- _Sayfa Metni_:

Su-i zan ruhumuza ne gibi hasar verir?

Elbistan’dan Cemal Özkaya: “Su-i zan ne ölçüde günahtır? Eylemsiz sadece düşüncede ve zanda kalırsa da günah mıdır? Üstad Hazretleri ‘haset tesiri göstermezse…’ diyor. Bu ne demektir?”

 

Su-i Zan Ruhumuzu Kirletir

Su-i zan, birisi hakkında kötü zan beslemek, birisinin hareketlerini kötüye yormak, araştırıp soruşturmadan ön yargıya kapılmak gibi manalara gelir. Su-i zannı bazen Allah’a karşı, bazen de kullara karşı yaparız. Her iki durumda da ruhumuz manen kirlenir. Allah’ı veya kullarını haiz olmadığı bir sıfatla içimizde anmak su-i zandır. Bu başta kendimize yaptığımız bir zulümdür. Bunu dillendirmek ise günahtır.

Meselâ günahkâr birisinin, bağışlanmayacağını düşünerek tövbe etmekten kaçınması Allah hakkında su-i zan etmesi demektir. Çünkü Allah’ın, hakkıyla tövbe edeni “bağışlamama” gibi bir sıfatı yoktur. Bilâkis bağışlayıcılığı pek büyüktür, rahmeti kullarını kucaklamıştır.

- _Veri Kesiti_:

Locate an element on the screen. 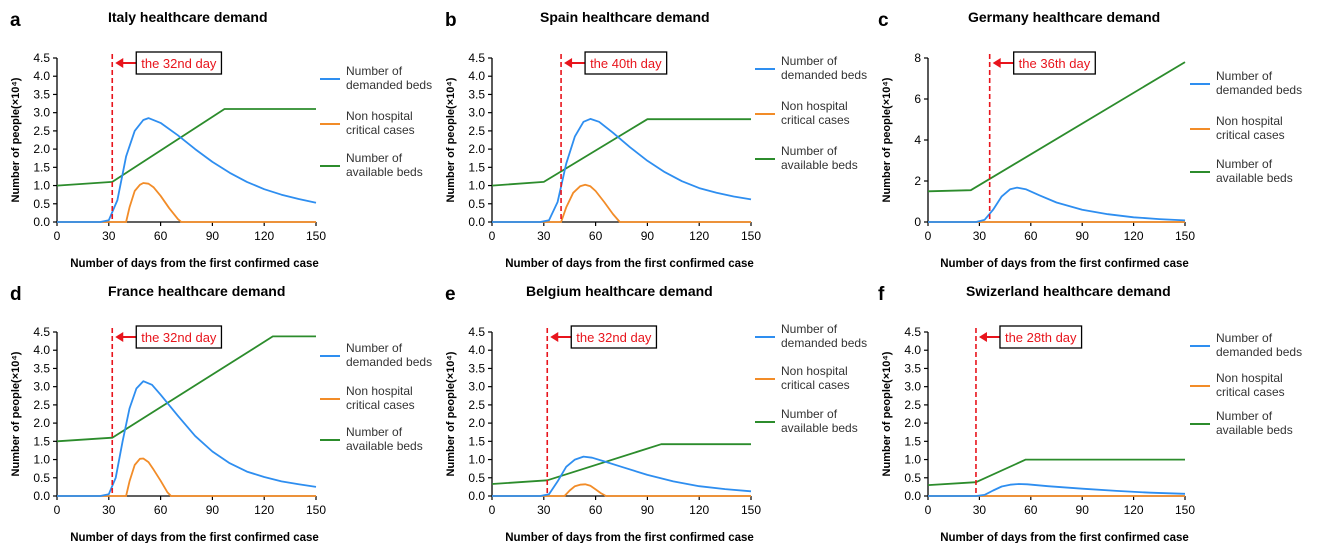 This screenshot has width=1322, height=543. panel-letter: b is located at coordinates (451, 20).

- _Görev Listesi_:
**1)** Sayfa metnine göre günahkâr birinin bağışlanmayacağını düşünüp tövbe etmekten kaçınması ne demektir?
**2)** Sayfa metninde su-i zannın geldiği belirtilen manaların hepsini yazın.
Bu görevleri yapmak için verilere başvurmak gerekmez.

- _Maddelere Göre Cevaplar_:
**1)** Allah hakkında su-i zan etmesi demektir.

**2)**
- Birisi hakkında kötü zan beslemek
- Birisinin hareketlerini kötüye yormak
- Araştırıp soruşturmadan ön yargıya kapılmak